--- Raw data ---
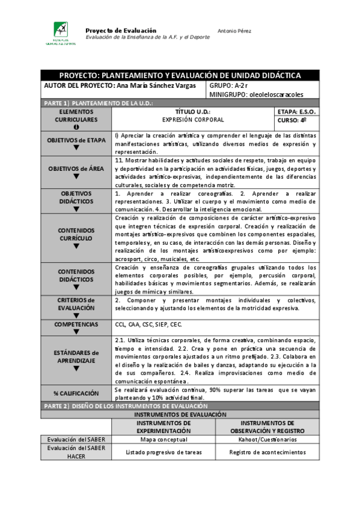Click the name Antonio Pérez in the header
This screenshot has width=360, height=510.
[x=234, y=31]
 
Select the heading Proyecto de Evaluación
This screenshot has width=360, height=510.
[x=121, y=30]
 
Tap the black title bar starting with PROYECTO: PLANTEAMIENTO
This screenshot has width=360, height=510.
[x=180, y=75]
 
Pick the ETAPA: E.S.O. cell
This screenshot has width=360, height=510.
[x=297, y=112]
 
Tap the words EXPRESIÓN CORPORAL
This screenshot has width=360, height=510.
[x=193, y=120]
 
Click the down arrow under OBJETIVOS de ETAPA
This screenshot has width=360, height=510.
[x=76, y=148]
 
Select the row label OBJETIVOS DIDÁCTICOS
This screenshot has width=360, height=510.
[x=76, y=198]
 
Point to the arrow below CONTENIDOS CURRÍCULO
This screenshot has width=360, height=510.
[x=76, y=246]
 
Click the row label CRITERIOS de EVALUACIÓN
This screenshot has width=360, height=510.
[x=76, y=304]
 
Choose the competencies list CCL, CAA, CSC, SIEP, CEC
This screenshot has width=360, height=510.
[x=148, y=324]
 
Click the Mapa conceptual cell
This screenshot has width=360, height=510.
[x=163, y=440]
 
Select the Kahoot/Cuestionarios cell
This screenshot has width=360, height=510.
[x=262, y=440]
---
Set problem: Write out all of the lines above word for word, leaving out the picture.

Exercise output:
Click the name Antonio Pérez in the header
This screenshot has width=360, height=510.
[x=234, y=31]
 
Select the heading Proyecto de Evaluación
This screenshot has width=360, height=510.
[x=121, y=30]
 
Tap the black title bar starting with PROYECTO: PLANTEAMIENTO
This screenshot has width=360, height=510.
[x=180, y=75]
 
Pick the ETAPA: E.S.O. cell
This screenshot has width=360, height=510.
[x=297, y=112]
 
Tap the words EXPRESIÓN CORPORAL
This screenshot has width=360, height=510.
[x=193, y=120]
 
Click the down arrow under OBJETIVOS de ETAPA
This screenshot has width=360, height=510.
[x=76, y=148]
 
Select the row label OBJETIVOS DIDÁCTICOS
This screenshot has width=360, height=510.
[x=76, y=198]
 
Point to the arrow below CONTENIDOS CURRÍCULO
This screenshot has width=360, height=510.
[x=76, y=246]
 
Click the row label CRITERIOS de EVALUACIÓN
This screenshot has width=360, height=510.
[x=76, y=304]
 
Choose the competencies list CCL, CAA, CSC, SIEP, CEC
This screenshot has width=360, height=510.
[x=148, y=324]
 
Click the Mapa conceptual cell
This screenshot has width=360, height=510.
[x=163, y=440]
 
Select the Kahoot/Cuestionarios cell
This screenshot has width=360, height=510.
[x=262, y=440]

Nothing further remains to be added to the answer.